DENVER (CN) — During a federal hearing on Thursday seeking a preliminary injunction limiting immigration officers’ use of warrantless arrests, an immigrant from Mexico who had lived in Colorado for two decades testified to his three-month detention earlier this year.
“I believe we have the opportunity to have our case heard in a court of law and not just get picked up randomly,” Refugio Ramirez Ovando said, speaking through a Spanish interpreter.
Ovando was detained in Grand Junction on his way to work just after 6 a.m. on May 19. He was detained for three months before immigration officials released him. Although an immigration judge granted his application for permanent residency on Aug. 18, he says he remains fearful of being re-arrested.
“An immigration judge gave me a green card, but up to and including today, I still don’t have the card with me,” Ovando testified. Today, he carries the same identification he carried on the day of his arrest, he said.
Ovando and three other named plaintiffs filed a class action against U.S. Department of Homeland Security secretary Kristi Noem on Oct. 9, challenging the government’s practice of carrying out warrantless arrests against immigrants without first assessing if they had violated an immigration law or posed a flight risk.
Senior U.S. District Judge R. Brooke Jackson scheduled two days of testimony on Ovando’s motion for a preliminary injunction.
In Ovando’s complaint, attorneys from the American Civil Liberties Union estimated Colorado is home to 169,000 immigrants without legal status — roughly 3% of the state population.
In the complaint, Ovando claims ICE agents have increased warrantless arrests against Latino people to meet increased detention quotas set by the Donald Trump administration, aiming to detain 3,000 people daily.

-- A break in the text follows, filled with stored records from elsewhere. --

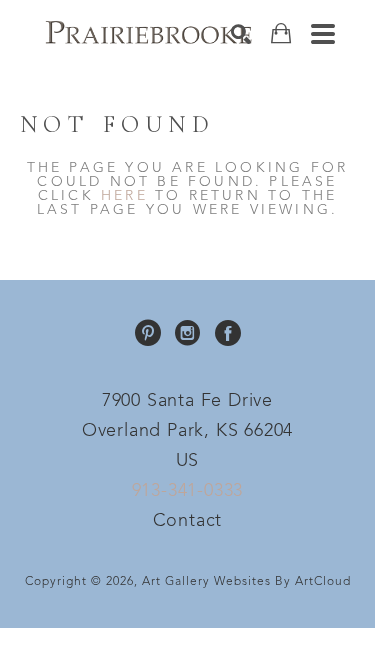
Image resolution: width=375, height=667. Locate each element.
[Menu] (323, 34)
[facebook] (228, 333)
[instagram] (188, 333)
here (124, 196)
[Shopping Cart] (281, 33)
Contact (188, 521)
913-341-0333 (188, 491)
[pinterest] (148, 333)
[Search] (241, 34)
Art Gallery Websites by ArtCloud (246, 582)
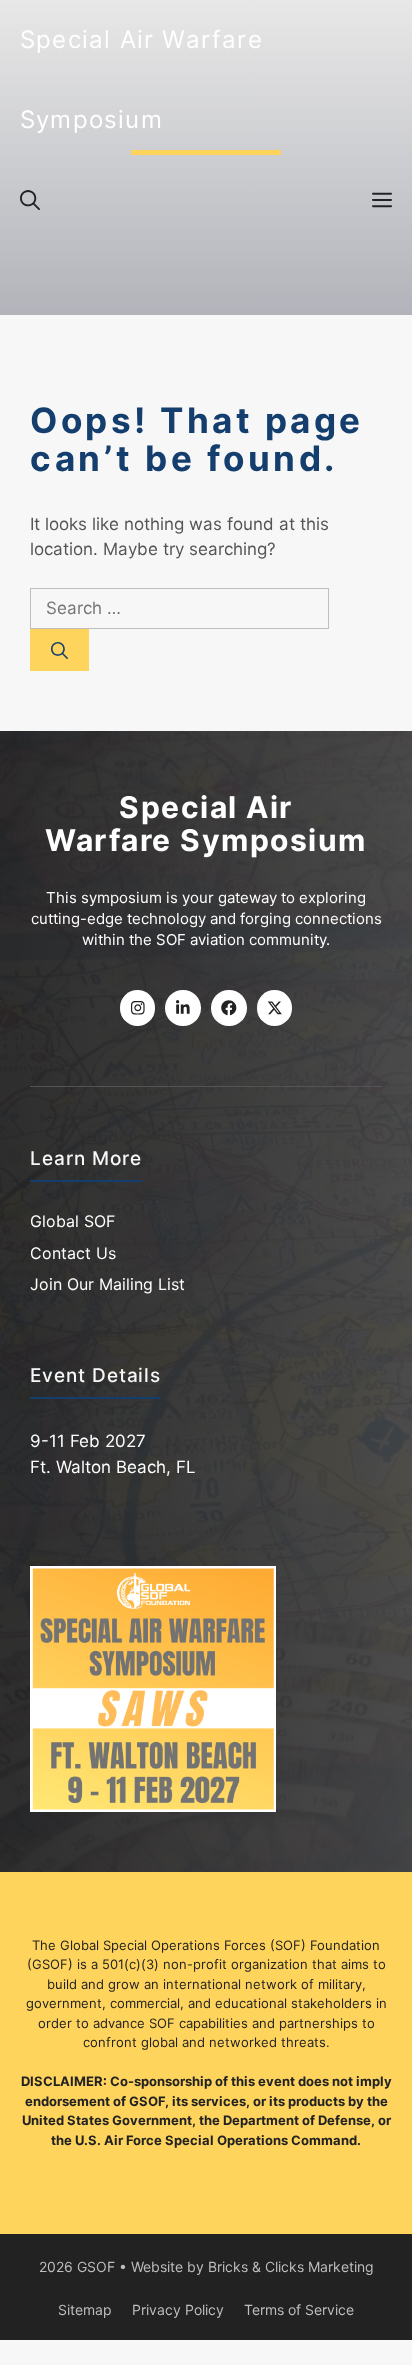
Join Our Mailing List (107, 1284)
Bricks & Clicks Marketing (291, 2266)
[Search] (59, 650)
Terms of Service (299, 2309)
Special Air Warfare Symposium (141, 79)
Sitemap (85, 2309)
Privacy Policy (178, 2309)
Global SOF (72, 1221)
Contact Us (73, 1253)
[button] (30, 200)
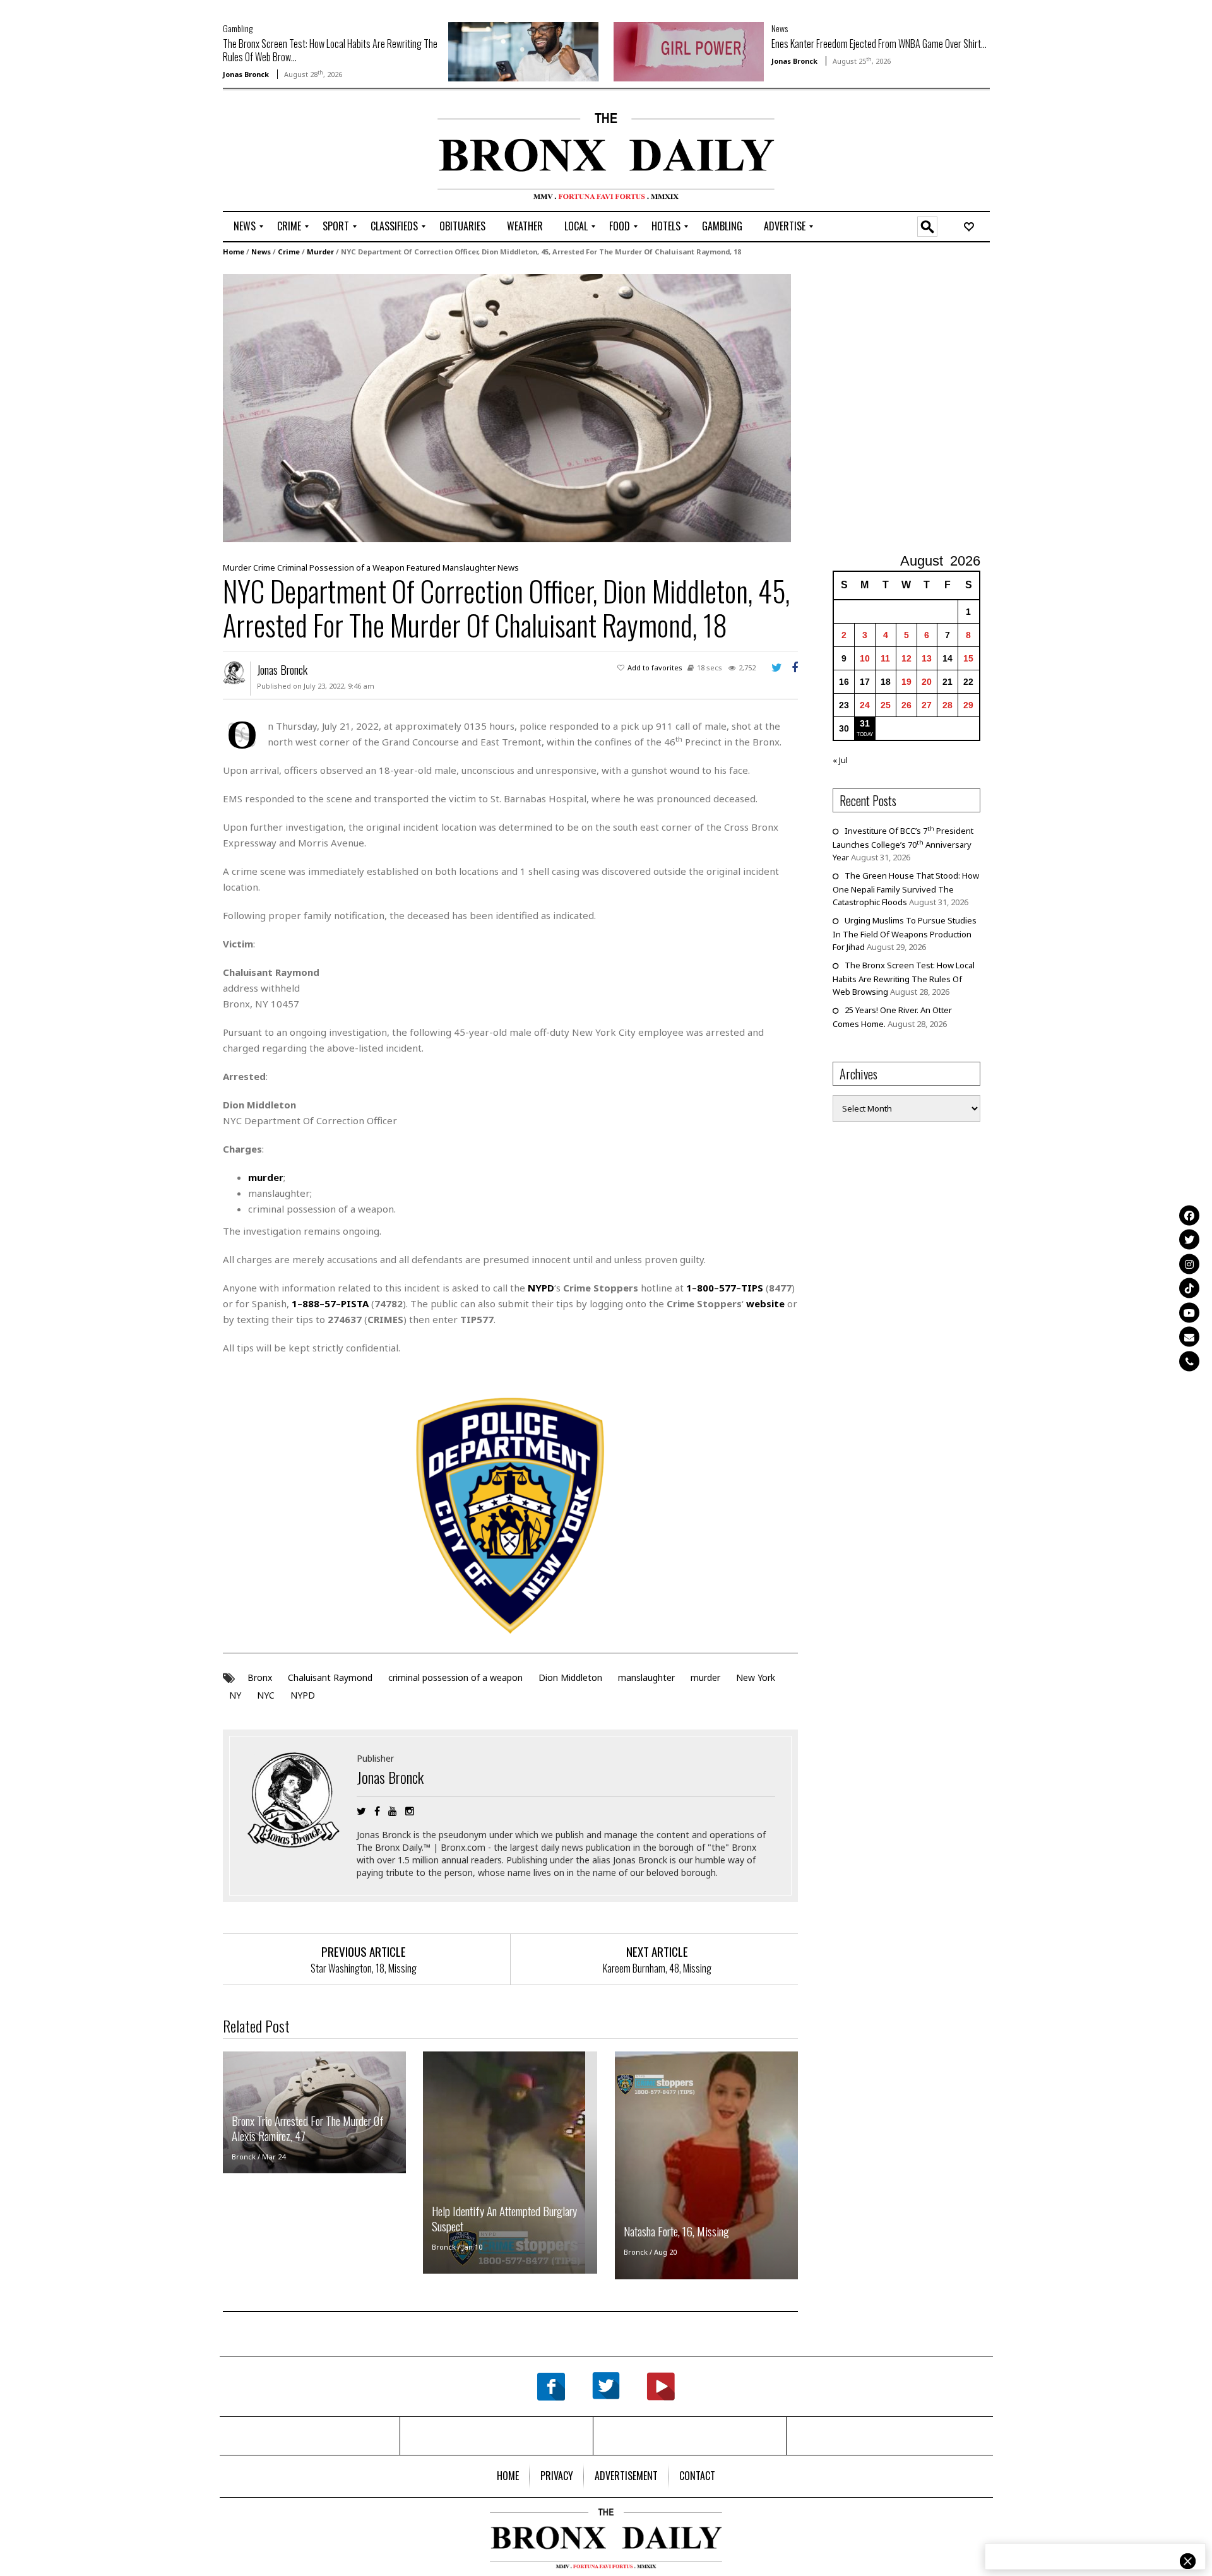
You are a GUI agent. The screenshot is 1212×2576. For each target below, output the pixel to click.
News (779, 28)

“Masked military ICE agents with flak jackets and long rifles are terrorizing communities across Colorado so they can make arbitrary government quotas,” said attorney Kenzo Kawanabe on behalf of Ovando and the proposed class.
ICE agents are allowed to carry out warrantless arrests if they find that the individual likely violated an immigration law and poses a risk of flight.
“The reality is they don’t do the flight risk assessment,” Kawanabe, of Denver law firm Olson Grimsley, said. “The forms have no information because they haven’t asked about employment, family ties, how long they’ve been in the community. That’s why these policies don’t effectuate in the real world.”
In June, ICE entered a settlement to end the Northern District of Illinois case Castañon Nava v. ICE , which also challenged warrantless arrests. Under the agreement, the agency’s principal legal advisor, Charles Wall, instructed ICE agents to ensure probable cause to support an immigration violation and flight risk for making a warrantless arrest.
Testifying remotely from Washington D.C., ICE’s former Denver field office director, Robert Guadian, said he was unfamiliar with the settlement because he received policy updates daily. Guadian also claimed he knew nothing about the named plaintiffs’ arrests, and that he did he review the officers who detained them ahead of the hearing.
During examination, Guadian claimed most of ICE’s arrests in Colorado were targeted investigations supported by warrants for arrest or removal.
“We know where they live. We’ve got their photo,” Guadian said. Although he told the court the agency does not detain all immigrants encountered, he could not recall what percentage of people are let go or subjected to warrantless arrests.
Jackson asked U.S. Attorney Nicholas Deuschle why the government didn’t simply agree to follow the policies the agency had already promised to follow, thus resolving the case.
“My question is a practical question," said the Barack Obama appointee. “Why won’t the government just stipulate to do what they said they would do?”
Deuschle countered that the government need not enter any agreements prior to hearing the plaintiffs’ evidence, and that the plaintiffs lacked standing to support the future relief sought.
Jackson pressed Deuschle on whether any plaintiff existed who could challenge the agency’s warrantless arrests if warrants were simply issued after their detainment, nullifying the question.
“What kind of a country is it if people can’t bring before a court their grievance? If ICE is ignoring these policies, there has to be something they can do about it,” Jackson said.
Jackson asked whether certifying the proposed class might create standing for the named plaintiffs who had been subjected to warrantless arrests. Deuschle said he had only prepared to rebut the proposed injunction and was not ready to argue class certification.
To represent the proposed class, the plaintiffs called two unnamed individuals with pending asylum cases as well as Caroline Dias Goncalves, a Utah nursing student who was detained for more than two weeks after being pulled over for trailing too closely to a tractor trailer while driving through Colorado to visit a friend.
Since her arrest, Dias Goncalves said, “I’m scared to do things.” After losing a job during her detention, she had to move back in with her parents, and reduce her college load to a single online class. Dias Goncalves said she agreed to be a plaintiff in the case, “because I don’t want what happened to me to happen to anyone else.”